In his latest novel, "The Last Kind Words Saloon," Larry McMurtry has adopted the second strategy. Unfortunately, this tale of 1870s Texas never coalesces into a story. Worse, Mr. McMurtry fails to give his characters life, and they end up being little more than stock figures in a picaresque horse opera.
"The Last Kind Words Saloon" must have seemed like a promising project at one time. Most of the characters are actual historical figures. Some, like Wyatt Earp, Doc Holliday and Buffalo Bill Cody, are well known. Others will be familiar only to those with knowledge of the Old West: Charles Goodnight, Bose Ikard, Quanah Parker.
The story, such as it is, vaguely centers on the closing of the frontier and takes place mostly in one of the most difficult and unpromising regions of the West: the Texas panhandle. Flat and treeless, windy, both brutally hot and frigid, the Panhandle was where the cattle baron Goodnight chose to establish his massive longhorn ranch.
Mr. McMurtry has been chronicling Texas for decades now and the strength of the book is his deep knowledge of the land and history. He vividly captures the hardships of life on the Llano Estacado (the plain region) and the perils of the beautiful caprock canyonlands marking the Llano's northern border.
The remoteness of civilization and authority extends even to borders. Long Grass, the camp where most of the novel takes place, "might be in Texas," but nobody is quite sure. What is clear is that the plain is no place for women. Many years before, Goodnight had been in the search party that reclaimed Cynthia Ann Parker after 24 years of captivity among the Comanches. (The film "The Searchers" is based on Parker's story.)
Lost without a people or a home, separated from her Comanche son Quanah, Parker died not long after her "rescue." Goodnight's own wife Molly feels almost equally out of place in this untamed territory. Although they are the wealthiest people in three counties, Goodnight and Molly sleep on cots in a tent, and she wonders why she is there.

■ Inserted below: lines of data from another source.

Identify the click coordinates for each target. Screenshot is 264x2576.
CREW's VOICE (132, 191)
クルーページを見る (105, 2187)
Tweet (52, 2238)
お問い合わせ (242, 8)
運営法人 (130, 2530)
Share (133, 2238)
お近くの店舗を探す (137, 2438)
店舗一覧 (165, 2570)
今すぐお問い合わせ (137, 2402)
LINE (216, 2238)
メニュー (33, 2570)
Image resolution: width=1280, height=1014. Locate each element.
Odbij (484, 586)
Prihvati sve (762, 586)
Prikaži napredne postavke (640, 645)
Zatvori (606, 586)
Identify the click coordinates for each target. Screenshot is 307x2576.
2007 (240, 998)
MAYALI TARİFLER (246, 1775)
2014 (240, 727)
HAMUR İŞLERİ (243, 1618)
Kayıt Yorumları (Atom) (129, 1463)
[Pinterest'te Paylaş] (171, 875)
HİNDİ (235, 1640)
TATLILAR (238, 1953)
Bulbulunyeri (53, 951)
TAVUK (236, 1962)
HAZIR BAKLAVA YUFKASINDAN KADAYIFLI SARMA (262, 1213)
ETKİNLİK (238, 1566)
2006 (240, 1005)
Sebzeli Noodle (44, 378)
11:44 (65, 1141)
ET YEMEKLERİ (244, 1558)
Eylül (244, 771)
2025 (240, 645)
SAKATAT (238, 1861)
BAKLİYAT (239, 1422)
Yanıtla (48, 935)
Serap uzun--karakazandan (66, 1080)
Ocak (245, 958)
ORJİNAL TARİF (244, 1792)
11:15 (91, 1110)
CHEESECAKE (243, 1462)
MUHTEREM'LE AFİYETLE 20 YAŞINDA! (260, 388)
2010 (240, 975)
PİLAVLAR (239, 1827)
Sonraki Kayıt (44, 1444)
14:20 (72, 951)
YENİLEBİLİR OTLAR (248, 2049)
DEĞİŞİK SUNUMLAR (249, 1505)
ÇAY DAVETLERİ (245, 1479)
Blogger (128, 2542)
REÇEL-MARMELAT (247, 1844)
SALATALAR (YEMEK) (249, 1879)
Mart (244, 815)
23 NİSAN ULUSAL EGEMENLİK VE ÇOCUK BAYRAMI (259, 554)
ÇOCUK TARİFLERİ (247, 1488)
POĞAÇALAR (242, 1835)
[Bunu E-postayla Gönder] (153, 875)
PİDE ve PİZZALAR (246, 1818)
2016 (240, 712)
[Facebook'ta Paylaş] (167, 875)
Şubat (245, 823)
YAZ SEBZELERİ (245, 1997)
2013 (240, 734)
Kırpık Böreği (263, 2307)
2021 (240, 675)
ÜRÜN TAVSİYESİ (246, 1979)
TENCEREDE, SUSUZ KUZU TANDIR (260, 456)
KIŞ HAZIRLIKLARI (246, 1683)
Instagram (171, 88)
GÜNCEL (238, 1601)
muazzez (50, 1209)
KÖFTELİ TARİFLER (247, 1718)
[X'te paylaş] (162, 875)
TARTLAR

To be frank, though, few McMurtry novels are congenial to their women. Female characters tend to be prostitutes, conniving shrews or neglected wives. "The Last Kind Words Saloon" has one of the first type, and two of the third. That's about it for the ladies in this book.
The male characters aren't fleshed out much better. The book ostensibly centers on Earp and Holliday, who start out in Long Grass, then briefly perform in a Buffalo Bill show in Denver before winding up in Tombstone, Arizona, at that famed gunfight at the OK Corral. Both are laconic and taciturn, like good frontiersmen.
Mr. McMurtry has done magic with the friendship between two aging cowboys before. Gus and Call of "Lonesome Dove" are one of the most memorable pairs in American literature. But here, Earp and Holliday are ciphers, distinguishable only in that Earp is the more violent of the two.
Mr. McMurtry has fictionalized historical figures before in "Anything for Billy," "Buffalo Girls" and "Pretty Boy Floyd." Those novels give full-length, rounded treatments of their subjects. But here, the characters feel like stick figures who depend on our previous knowledge of them to make them interesting.
Greg Barnhisel is an associate professor of English at Duquesne University.